So, last time I said vibe coding makes me stop thinking, guess what? In certain cases, things are even worse.

There is no flow state

Normally, when I go "cave mode", a programming session looks like this:

A flow diagram showing a rough mental model leading to code, refine, and ship, with a sharper mental model feedback loop returning from refine toward the earlier stage.

One context, one head, uninterrupted flow.

Now, with vibe coding, it looks like this:

A flow diagram showing write prompt leading to wait, then review, with a loop through argue or re-prompt before moving on to ship.

In cave mode, building the mental model doesn't really stop at the rough mental model. I start with one, sure, and when I get stuck I go back to it. But I never leave the context. Every line I write tests an assumption, every edge case sharpens the mental model a bit more. Building the mental model and coding are the same thread.

Vibe coding cuts that thread. I'm not the one typing, so the only window where my mental model can grow is the plan. After that the agent goes off and writes in my name, and my understanding just stops while the codebase doesn't.

The plan can't see what matters

On small and contained work, AI really is faster, but on anything inside a big monolith, the speedup vanishes and the work just changes shape: the part where I build the mental model is gone, replaced by review, argue, and frankly, cursing the shit out of it. Devs know 🤷‍♂️.

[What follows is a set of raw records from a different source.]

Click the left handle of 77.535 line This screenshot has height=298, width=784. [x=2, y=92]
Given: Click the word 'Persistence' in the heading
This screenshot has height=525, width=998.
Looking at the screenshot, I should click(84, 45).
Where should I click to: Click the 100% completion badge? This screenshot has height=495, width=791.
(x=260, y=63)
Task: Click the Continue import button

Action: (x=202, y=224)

Like I said in pt.1, plan mode isn't upfront thinking. On the surface it looks like it is, the agent reads some files, gives me a plan, I approve, then I grab a coffee or something and let it cook, chill as fuck, right? But that plan was built from whatever fit in the context window, and even today's LLM context windows are still severely limited. They can't hold a whole codebase, not to mention that some coding agents tend to load even less. So the plan can't see the invariants in my head, the reasoning buried in commit messages, the constraints discussed in Lark threads months ago. Once I approve, a wrong premise could quietly become the foundation.

And review won't save you

 src/api/handlers/orders.ts        |  892 +++++++++++++++++++++++-----------
 src/services/inventory.ts         |  421 ++++++++++++++++++++--------------
 src/db/migrations/0042_orders.sql |  287 ++++++++++++++++++++
 src/components/Dashboard.tsx      |  248 +++++++++++++++--------
 ...
 138 files changed, 4577 insertions(+), 3212 deletions(-)

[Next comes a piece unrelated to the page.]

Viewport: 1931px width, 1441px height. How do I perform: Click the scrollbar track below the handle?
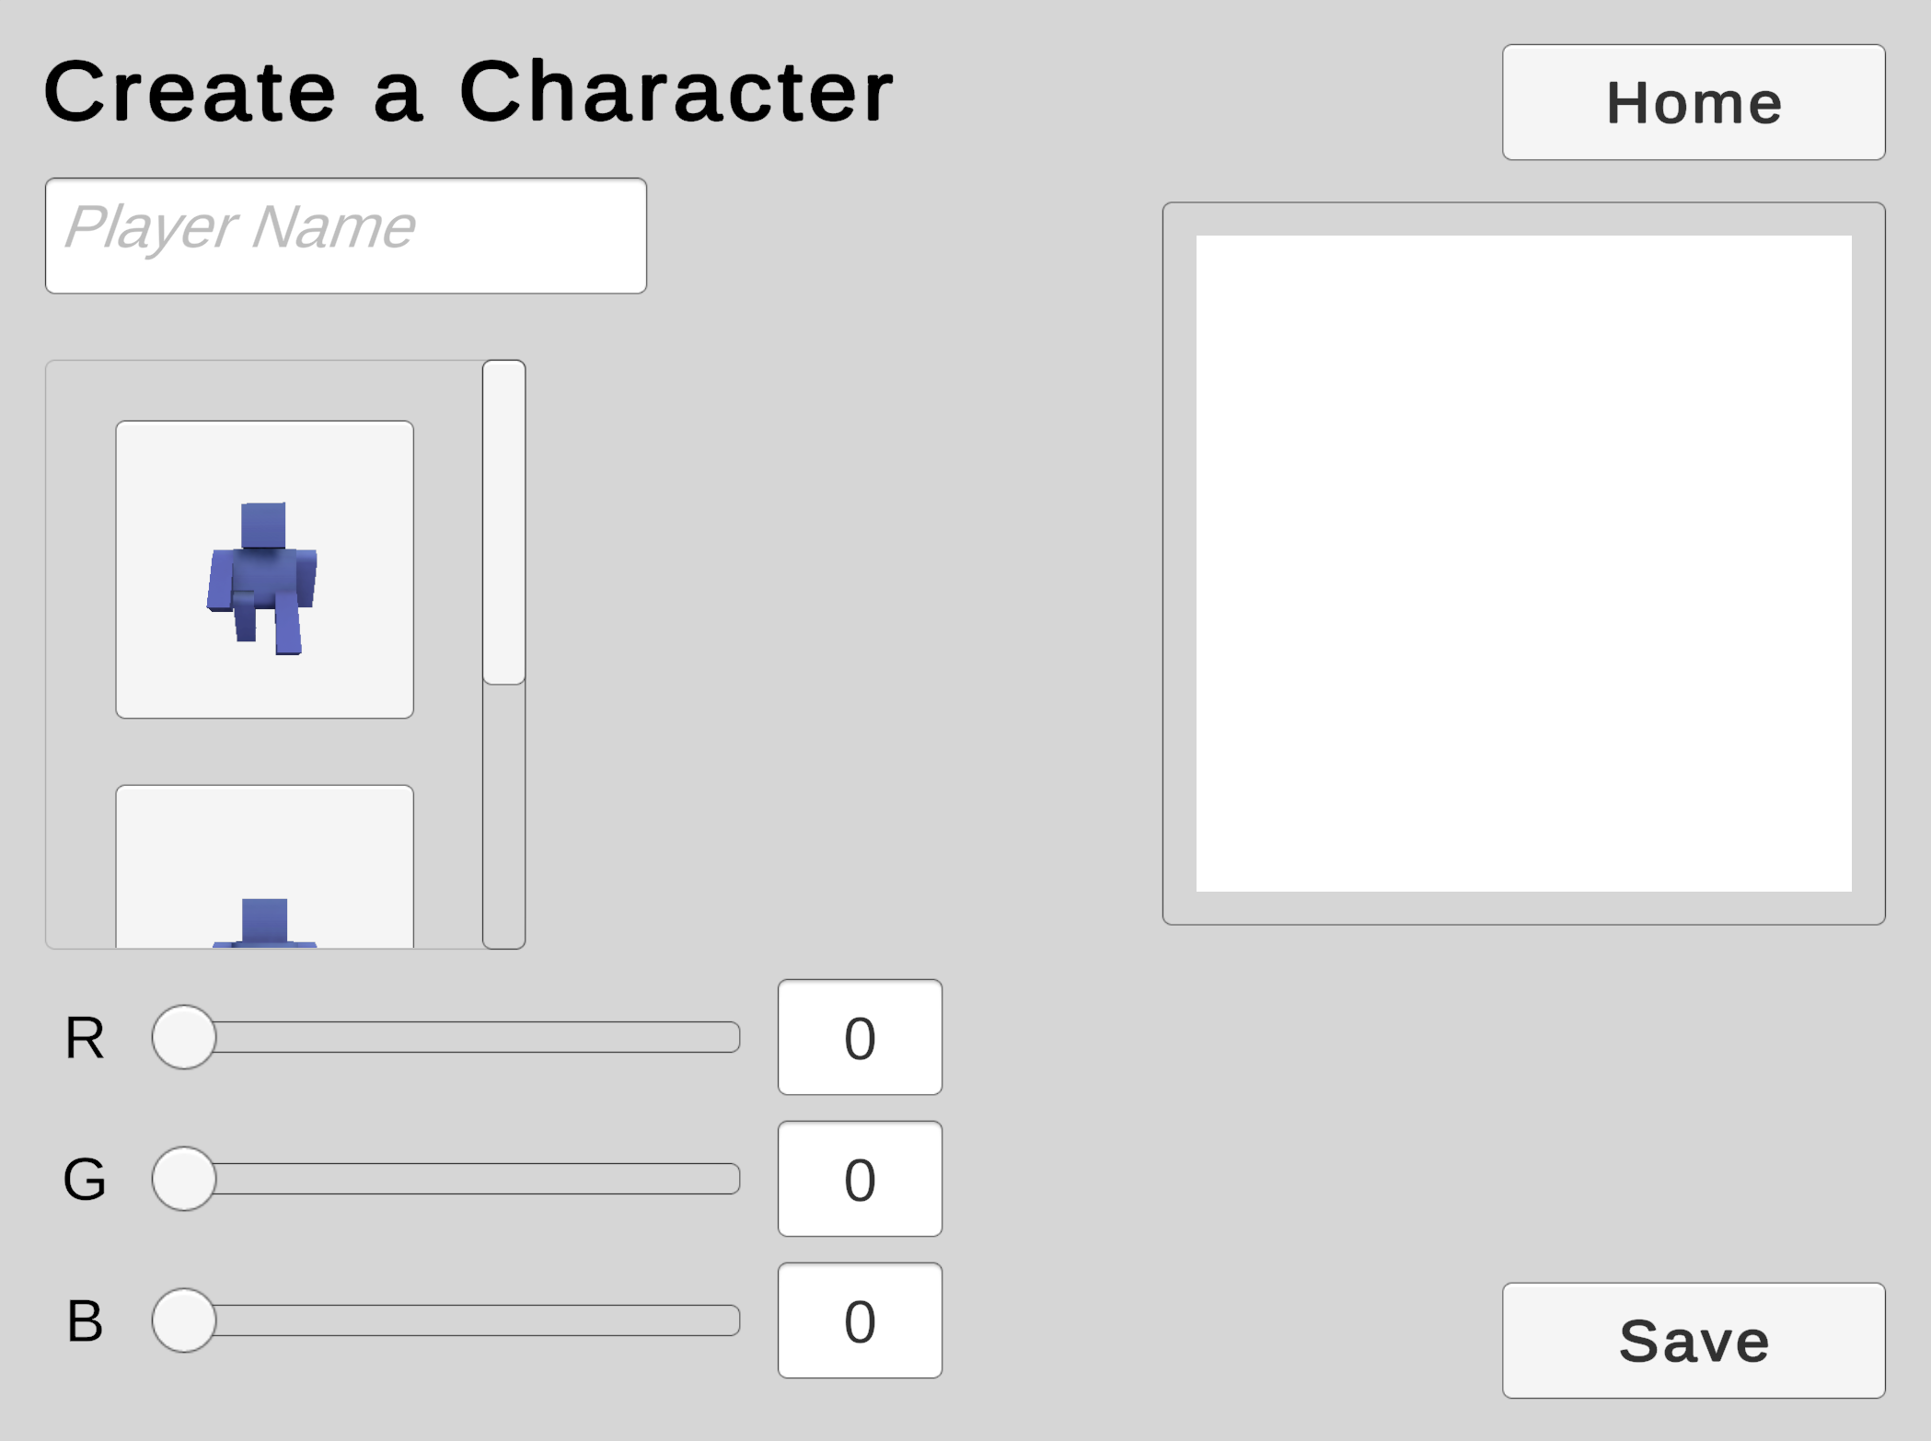click(503, 815)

That's what every argue cycle later is trying to correct, and the cost is higher than it looks, because I can't build the mental model at the same time. Prompt-writing and problem-modeling fight for the same brain space. Writing a prompt pulls what's in my head out into words, while building a mental model pulls the problem in. I can't do both at once, and every prompt-wait-output cycle wipes out a bit of the mental model I was holding.

And even if the mental model is somewhat clear, on a large codebase or a huge monolith, I probably won't review the code line by line, in most cases, I won't even look at a single line, yet still hope that everything is working as planned. Then I deliver it to the test team, and there goes another nightmare.

AI is a junior, and stays a junior

It clicked when I started thinking of AI as a junior. Except this junior writes way more lines than any human, never asks when in doubt, makes things up confidently, doesn't remember what I taught yesterday, and doesn't reflect on mistakes.

Teaching a junior is tiring, but at least it goes somewhere. They grow up, and after a year they're part of the system rather than a load on it. Teaching AI goes nowhere: every session starts cold, every fix gets re-broken next week, and the review load that would normally spread across ten juniors all lands on one senior.

The team ceiling becomes the AI ceiling

If the senior is the only one still holding the mental model, and the senior gets ground down by argue-loops, the team's correction capacity drops to whatever the AI itself can do.

Which is: surface-level pattern matching on whatever happens to be in the context window.

AI doesn't see invariants. It can't see why a try/catch was added after an incident like 2 years ago, or why a field is non-nullable because a downstream pipeline crashes if it isn't, or why two endpoints exist for what looks like the same data because one is for one client and the other is for another client.

These invariants live in heads, in Lark, in commit messages, in the people who left last quarter. AI plans look reasonable and miss them anyway. Then the plan gets approved, shipped, and rewritten three months later by a different agent that also doesn't see them.

A screenshot of a large system diagram with many service nodes and connections, representing the kind of real-world complexity a plan is supposed to account for.

I've watched modules go through three "definitive" rewrites in a year for this exact reason. Every rewrite was locally correct, every rewrite was globally wrong, and none of them talked to each other.


We're trapped

The cost of vibe coding isn't the bad code it produces, bad code is recoverable. The cost is what happens to me while supervising it.

Reflection time gets eaten, mental models stop forming, and six months in the senior is busier and producing shallower work, while the team's actual ceiling is silently dropping toward the coding agent's.

I know there's a balance to strike with this stuff, and I just need time to find it.